Reference: FixMiner: Mining Relevant Fix Patterns for Automated Program Repair (Empirical Software Engineering, doi:10.1007/s10664-019-09780-z)

FixMiner

I. Introduction

Fixminer is a systematic and automated approach to mine relevant and actionable fix patterns for automated program repair. The workflow of this technique.\label{workflow}

II. Environment setup

  • OS: macOS Mojave (10.14.3)
  • JDK8: Oracle jdk1.8 (important!)
  • Download and configure Anaconda
  • Create an python environment using the environment file
    conda env create -f environment.yml
    
  • After creating the environment, activate it. It is containing necessary dependencies for redis, and python.
    source activate redisEnv
    

III. Replication Data

Replication Data:

singleBR.pickle

This pickle contains the list bug reports (i.e. bid) with the their corresponding fixes (i.e. commit) for each project in the dataset (i.e. project). 

bugReports.7z.00X

This is the dump of the bug reports archive extracted from each commit. These bug reports are not necessarily considered as BUG,CLOSED; this archive is the contins initial bug reports before identifying the fixes. 

gumInput.7z.001

This archive contains all the patches in our dataset, formatted in a way that can be processed by GumTree (i.e DiffEntries, prevFiles, revFiles)
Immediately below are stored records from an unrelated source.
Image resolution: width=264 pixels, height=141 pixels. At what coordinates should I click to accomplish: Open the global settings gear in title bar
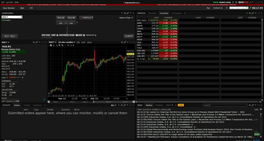[233, 2]
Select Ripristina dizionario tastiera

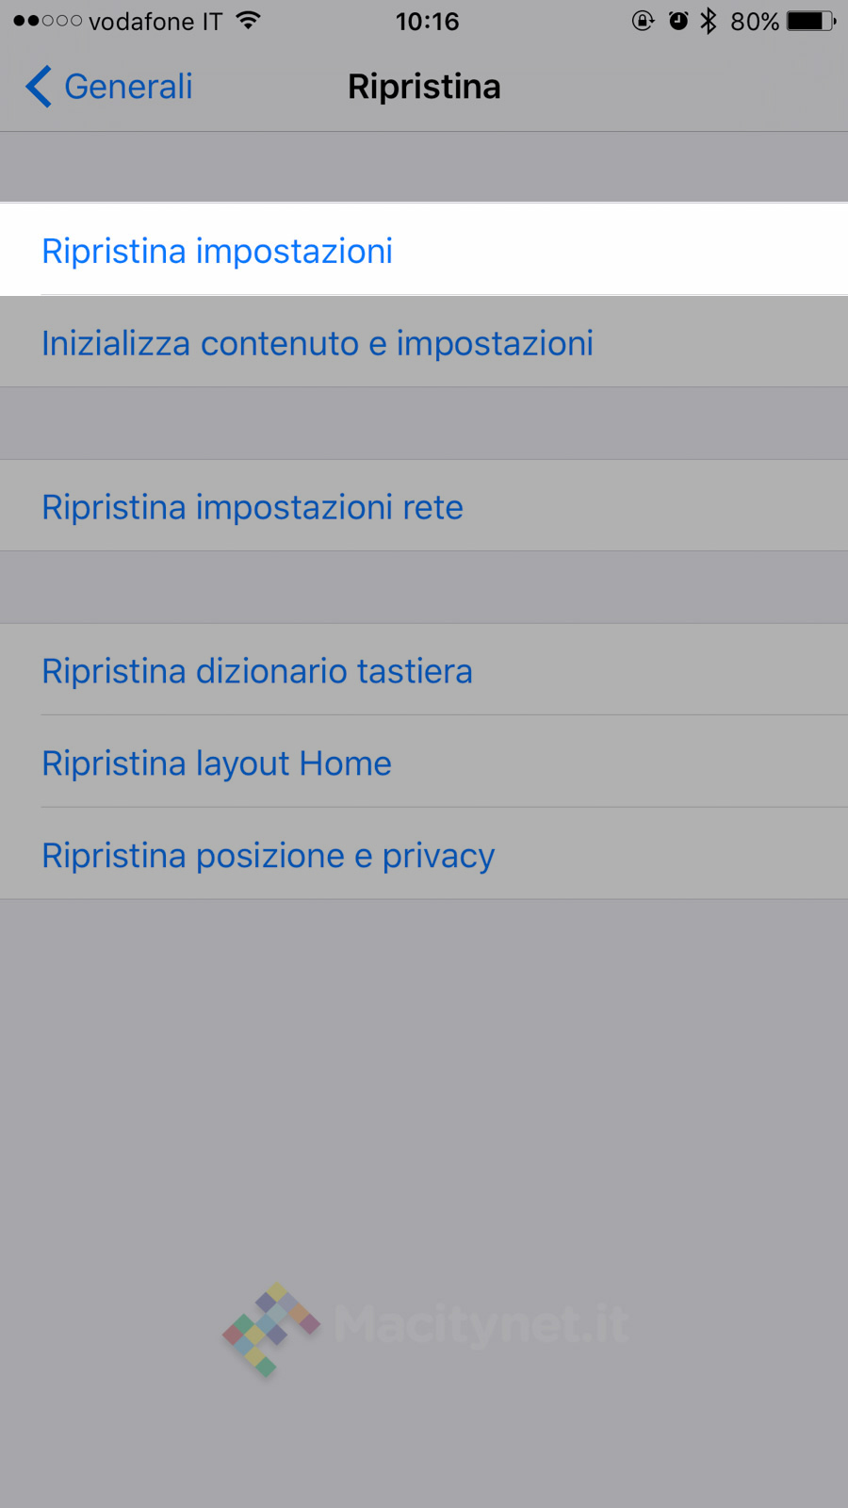[257, 671]
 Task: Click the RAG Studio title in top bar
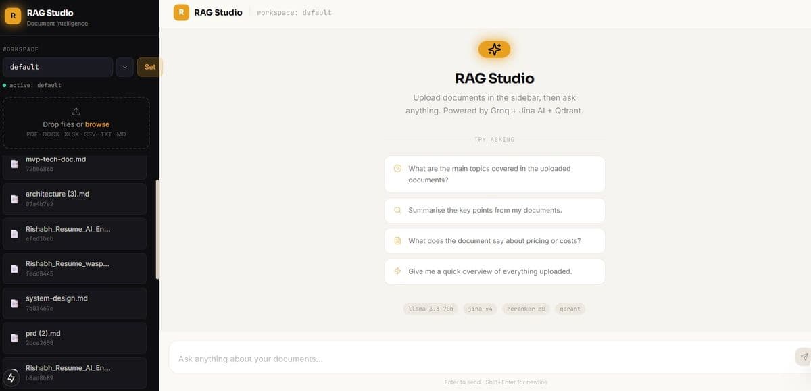pyautogui.click(x=216, y=11)
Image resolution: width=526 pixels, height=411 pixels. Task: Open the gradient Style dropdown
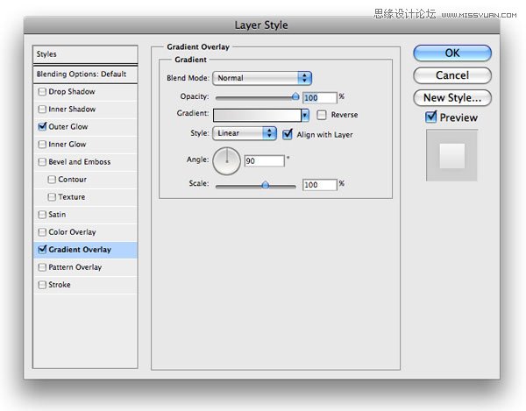[245, 134]
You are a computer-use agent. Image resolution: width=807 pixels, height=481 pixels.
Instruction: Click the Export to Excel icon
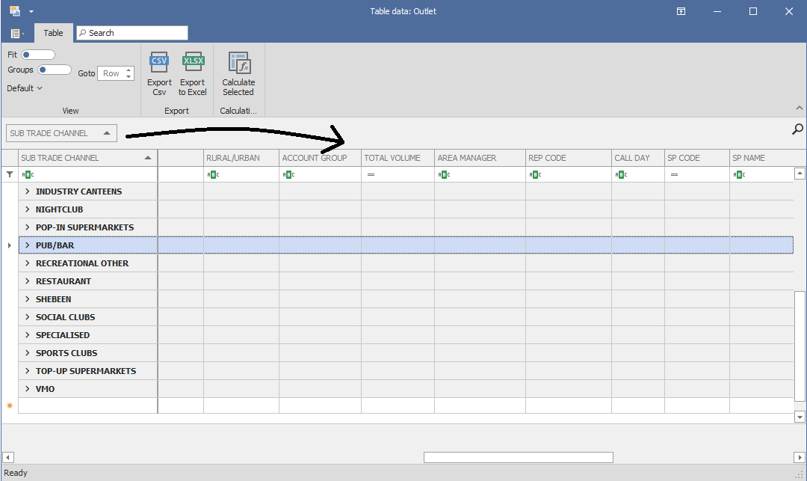(x=193, y=63)
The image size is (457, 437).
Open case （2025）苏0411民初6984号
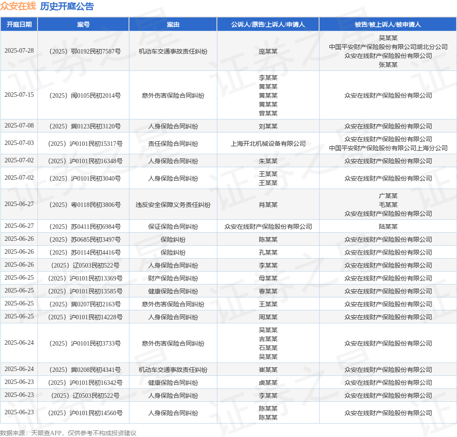tap(83, 227)
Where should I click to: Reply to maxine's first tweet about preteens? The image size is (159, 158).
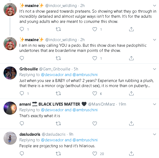(x=22, y=29)
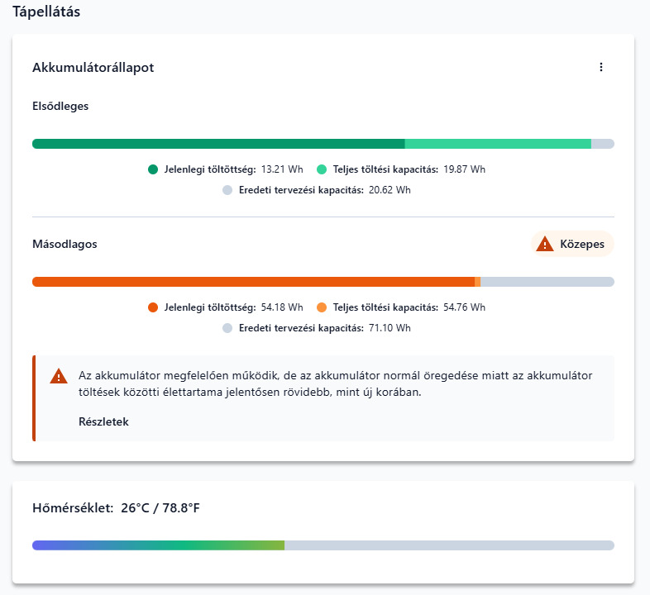Click the red warning icon in alert message
The width and height of the screenshot is (650, 595).
[59, 376]
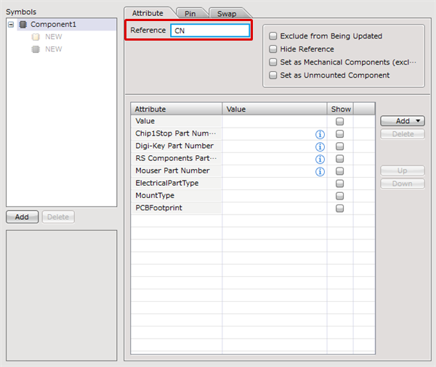
Task: Open the attribute Add dropdown button
Action: click(403, 121)
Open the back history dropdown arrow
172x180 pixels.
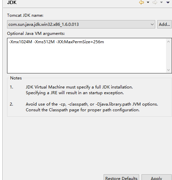pos(148,2)
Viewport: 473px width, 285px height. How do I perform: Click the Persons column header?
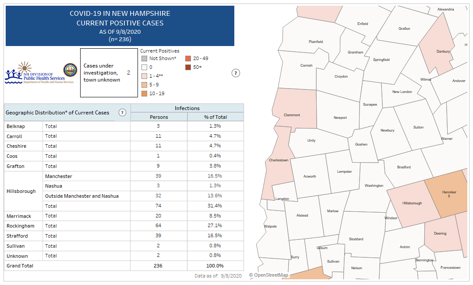pyautogui.click(x=159, y=117)
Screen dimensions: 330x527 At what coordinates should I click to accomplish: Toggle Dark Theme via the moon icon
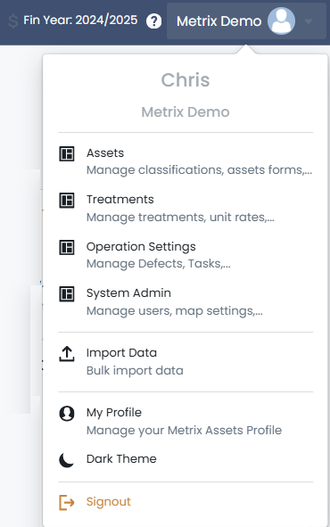(67, 460)
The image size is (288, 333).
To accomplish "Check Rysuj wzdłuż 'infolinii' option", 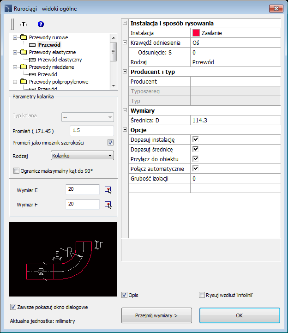I will (x=202, y=295).
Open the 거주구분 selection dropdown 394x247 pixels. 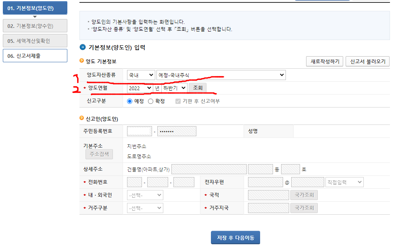pos(145,208)
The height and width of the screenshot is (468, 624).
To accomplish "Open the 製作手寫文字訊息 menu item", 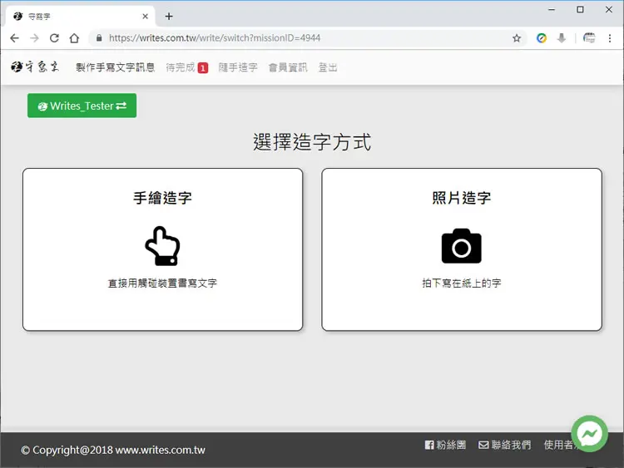I will 116,67.
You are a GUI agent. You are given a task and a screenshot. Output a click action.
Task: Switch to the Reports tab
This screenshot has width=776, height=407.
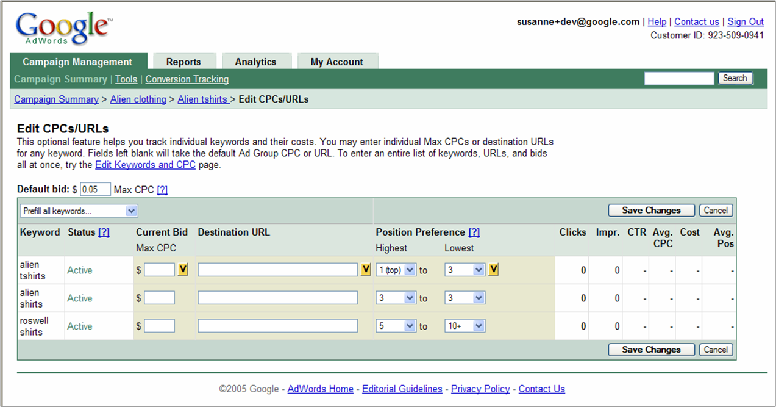[185, 61]
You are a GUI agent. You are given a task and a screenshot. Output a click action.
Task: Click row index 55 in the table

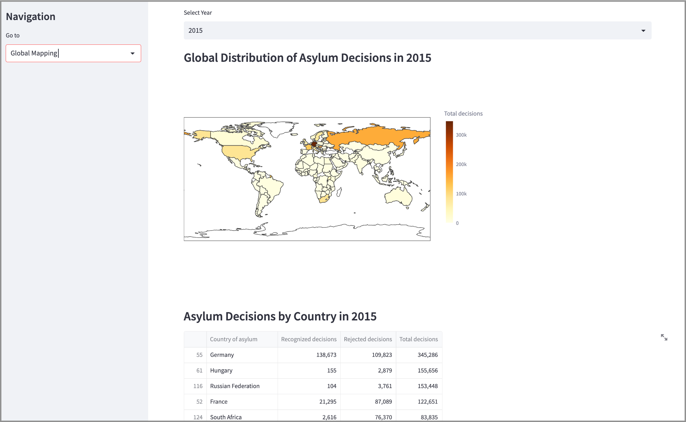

ALLbugReportsComplete.pickle

The pickle object that represents the bug reports under the following columns 'bugReport', 'summary', 'description', 'created', 'updated', 'resolved', 'reporterDN', 'reporterEmail','hasAttachment', 'attachmentTime', 'hasPR', 'commentsCount'

Data Viewer

The data provided with replication package is listed in directory python/data The data is stored in different formats. (e.g. pickle, db, csv, etc..)

The see content of the .pickle file the following script could be used.

 import pickle as p
 import gzip
 def load_zipped_pickle(filename):
    with gzip.open(filename, 'rb') as f:
        loaded_object = p.load(f)
        return loaded_object

Usage

result = load_zipped_pickle('code/LANGbugReportsComplete.pickle')
# Result is pandas object which can be exported to several formats
# Details on how to export is listed in offical library documentation
# https://pandas.pydata.org/pandas-docs/stable/reference/api/pandas.DataFrame.html

IV. Step-by-Step execution

Before running

  • Update config file with corresponding user paths.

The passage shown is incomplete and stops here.